Treasurer Josh Frydenberg sparked fears of rising interest rates last week when he talked of the need to cut greenhouse gases to net zero by 2050 – or risk international reprisals. He warned that reduced access to overseas capital markets would have an impact on the cost of home loans, business loans and infrastructure projects.

“Basically, because Australia is part of the global capital market, banks get some of their funding internationally,” said AMP Capitalchief economist Dr Shane Oliver. “We’re increasingly finding that international lenders are taking into account the green climate policies or green credentials of countries and companies they lend to.

“So as the world becomes more carbon-conscious, the likelihood is that more and more lenders will be less keen to lend to countries that aren’t seen to be playing their role in cutting their carbon emissions, so banks will have to lift their interest rates to attract them.”

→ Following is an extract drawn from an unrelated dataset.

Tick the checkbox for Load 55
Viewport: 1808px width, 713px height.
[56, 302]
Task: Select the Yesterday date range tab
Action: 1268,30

Those rates could end up rising even further as the lenders re-assess the risks of loaning money to countries already deemed as more vulnerable to the effects of climate change, warns Hutley.

With the increasing frequency of large fire events, flooding and cyclones, and the potential damage of rising sea levels, she says sovereign debt costs have risen by 1.2 per cent on average over the last decade to those countries, which include Australia, and by 0.6 per cent on the private sector.

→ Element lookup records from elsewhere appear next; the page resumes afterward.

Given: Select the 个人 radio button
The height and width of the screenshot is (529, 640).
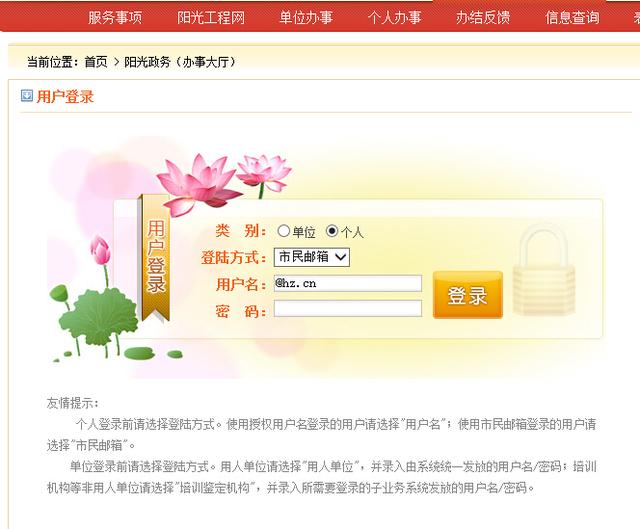Looking at the screenshot, I should [x=332, y=231].
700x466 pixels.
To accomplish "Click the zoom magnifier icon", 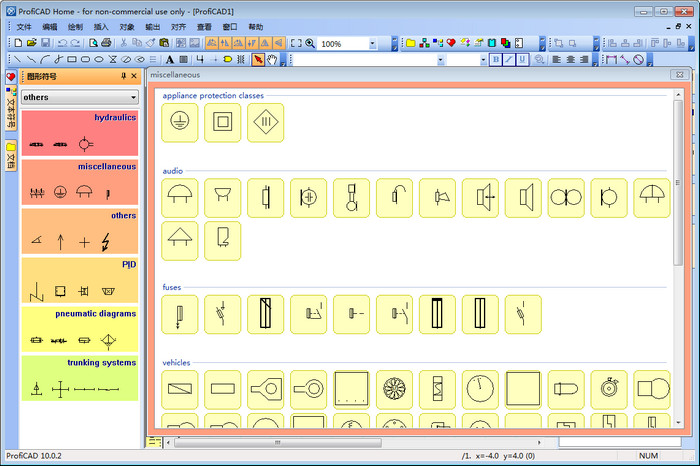I will click(x=310, y=44).
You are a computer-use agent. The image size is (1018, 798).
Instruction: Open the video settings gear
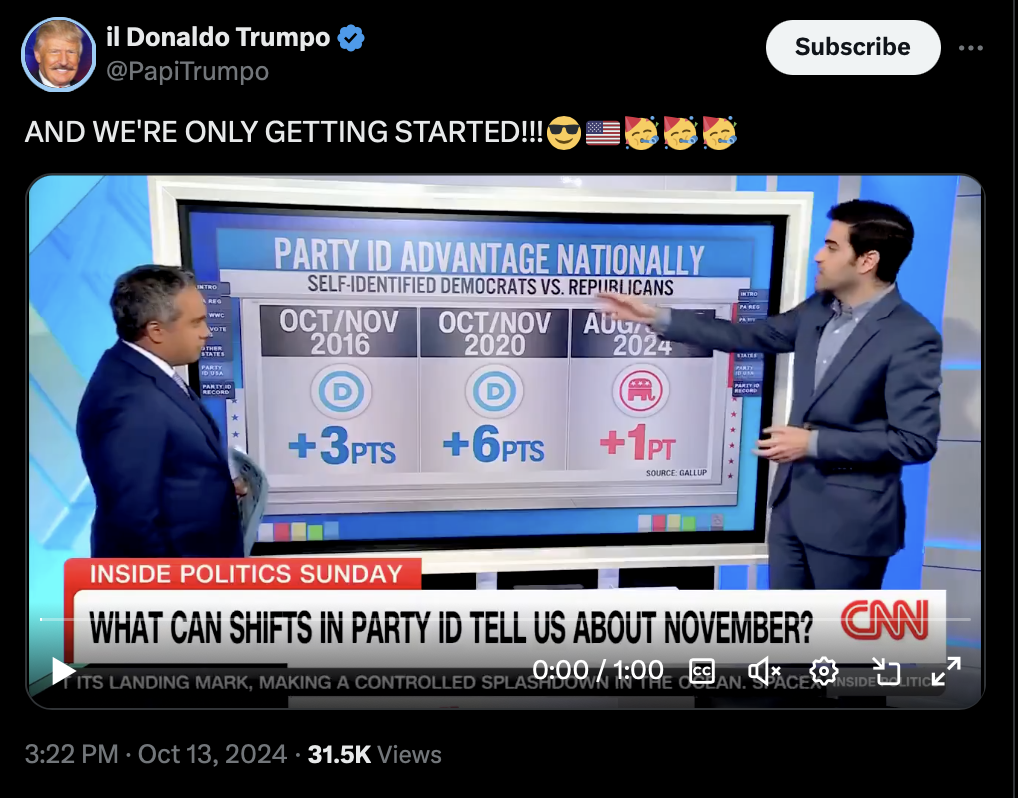point(823,671)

“So we have definite evidence that climate vulnerability leads to a greater risk assessment already,” she said. “I asked the Reserve Bank governor at a foundation launch recently about the implications of climate change on the interest rate and he also spoke of the potential for the costs of capital to rise.”

In addition, there’s also the chance of extra tariffs on Australia if we don’t commit to carbon reduction targets, through systems like the EU Carbon Border Adjustment Mechanism. G7 members could slam extra taxes on Australian imports to counter the impression that we’re getting a “free ride” while they’re undertaking emission cut measures at their own expense.

At The Australia Institute, chief economist Richard Denniss says interest rate rises could be still more dramatic than already projected if Australia doesn’t get into line. 

“The Treasurer was right that foreign investors might start demanding an interest rate premium from us, but it’s worse than that,” he said. “If we’re seen as a high-risk place to invest because we’re heavily exposed to coal and iron ore as exports rather than tourism and education, and we keep telegraphing how we’re not going to diversify our economy, then our exchange rate is going to fall.

“Then, foreign investors will want an even higher interest rate to compensate for the low exchange rate in future.”

Australia’s Big 5 banks are already scrambling to polish up, and disclose, their green credentials to take advantage of global capital’s appetite “now on steroids” for doing business with companies who are showing interest in reducing carbon emissions, says Karl Mallon, the CEO of Climate Valuation that provides analysis for big banks and home-owners.   

“So when capital wants to go to green places, there’s less available for elsewhere,” he said. “With little action on climate change, there’s more of a reluctance to grant mortgages and insurance for people likely to be affected.

“And we’re seeing climate change already starting to bite, with people getting flooded but unable to afford insurance.”